McIlrath and Bucky Sellers, pre-engineering teacher at AAST, have been working since last fall to gain support from the community so that eventually every school can field a team for competition. Sellers has been involved with robotics for nine years, and his team has taken second place in two regional competitions.
About 250,000 students ages 6 to 18 worldwide participate each year in the FIRST Robotics Competition. FIRST stands for For Inspiration and Recognition of Science and Technology.
Teams are given a game and a kit, and students have about six weeks to use their own ideas and their own designs to build a robot that can play the game. A team can have any number of students participate, with work being done after school and on strict deadlines. Aside from math and science, the competition encompasses areas such as graphics design, budgeting and community service - something for every student.

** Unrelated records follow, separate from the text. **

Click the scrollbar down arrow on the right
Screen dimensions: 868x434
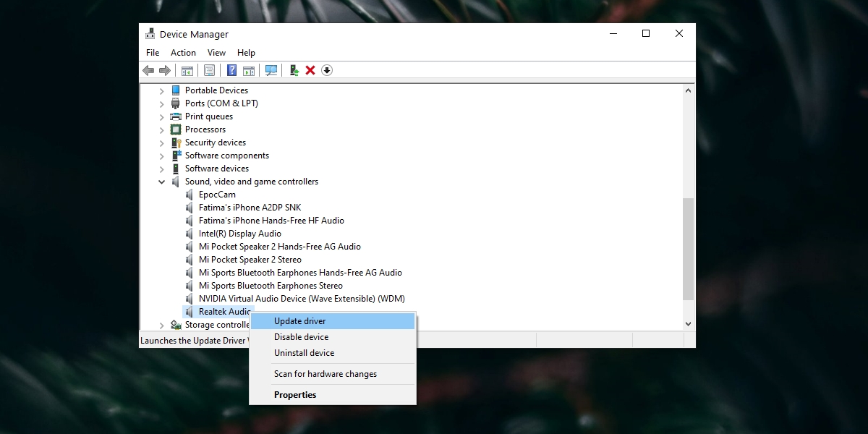(x=687, y=324)
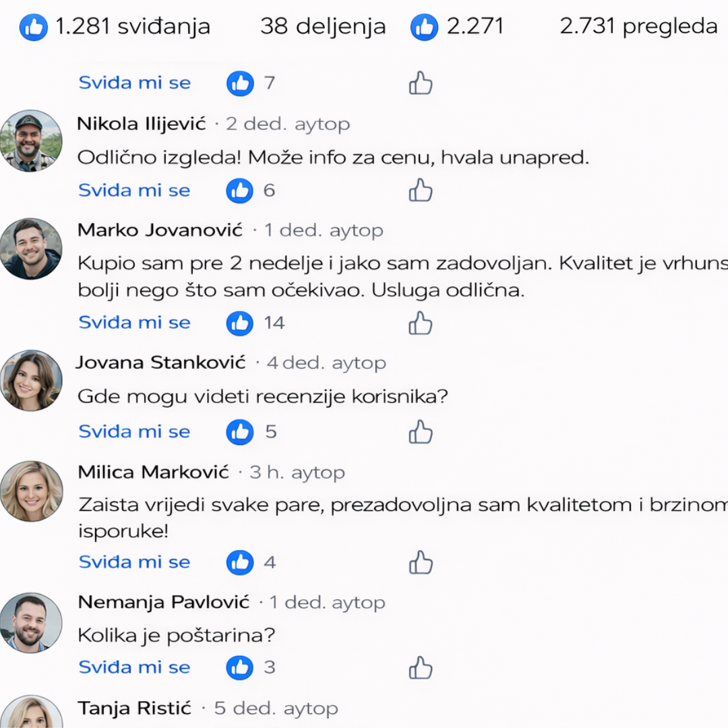Click "Sviđa mi se" under Nikola Ilijević's comment

(135, 190)
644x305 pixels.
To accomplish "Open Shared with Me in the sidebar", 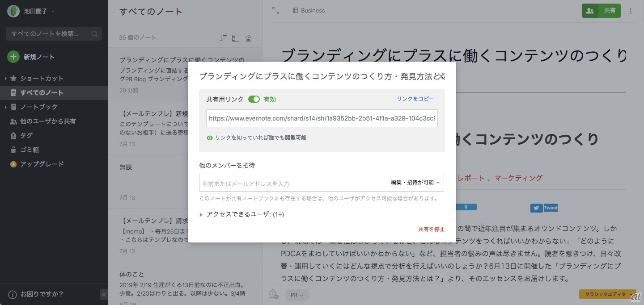I will tap(48, 121).
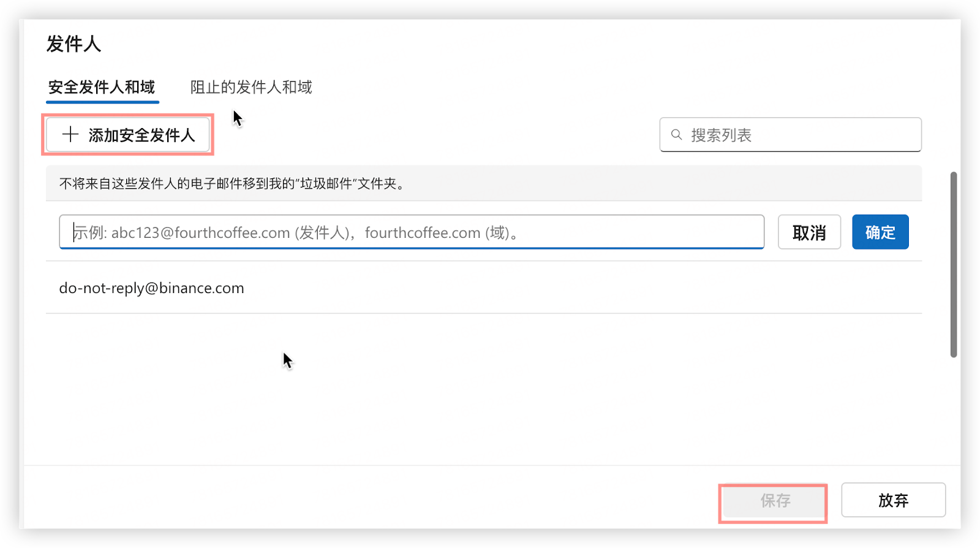
Task: Confirm entry with the 确定 button
Action: click(x=880, y=232)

Today, this year’s game will be revealed to contestants at sites around the world via a NASA satellite telecast so that they all receive the information at the same time. Teams also will get their kits, which Sellers said will contain the basic components needed to make a robot that can move around. Teams can purchase additional parts but cannot spend more than $3,500.
“The competition has strenuous guidelines,” Sellers said. “To build something like this in just six weeks is a whole lot. Students will work over 100 hours a week, and a lot of teachers who get off [in the afternoon] will be working till after midnight seven days a week in order to meet the deadline.”
Sellers said students will not just design and build a robot. They have to be able to tear it down and put it together in one night, as well as test it, perfect it and ship it – by 5 p.m. Feb. 21, or they’re disqualified.
“This is a phenomenal amount of learning in six weeks,” Sellers said. “It’s much more than what people know.”
McIlrath said participation on even one FIRST Robotics team puts a student ahead of the game, giving them a highly desirable item to list on college applications. She said having teams in competition also is another way to illustrate how Horry County’s instruction has moved into the 21st century.
But participation doesn’t come cheap, and Sellers said teams need substantial financial support, especially to meet travel expenses.
The registration cost for a rookie team is $6,500, and Sellers said JCPenney stepped in to pick up that tab for the district’s four new participants.
“If it weren’t for them, these four teams wouldn’t exist in Horry County,” Sellers said.
Other groups also are lending support, McIlrath said, such as the Carolina Forest Civic Association, which is supplying an engineering mentor and financial support for the Carolina Forest team, and John Sanders and other Grand Strand Technology Council members, who are working with the Socastee team.
“It’s been just an incredible experience,” McIlrath said. “I think that’s just a fantastic start, and I believe it will just grow from there.”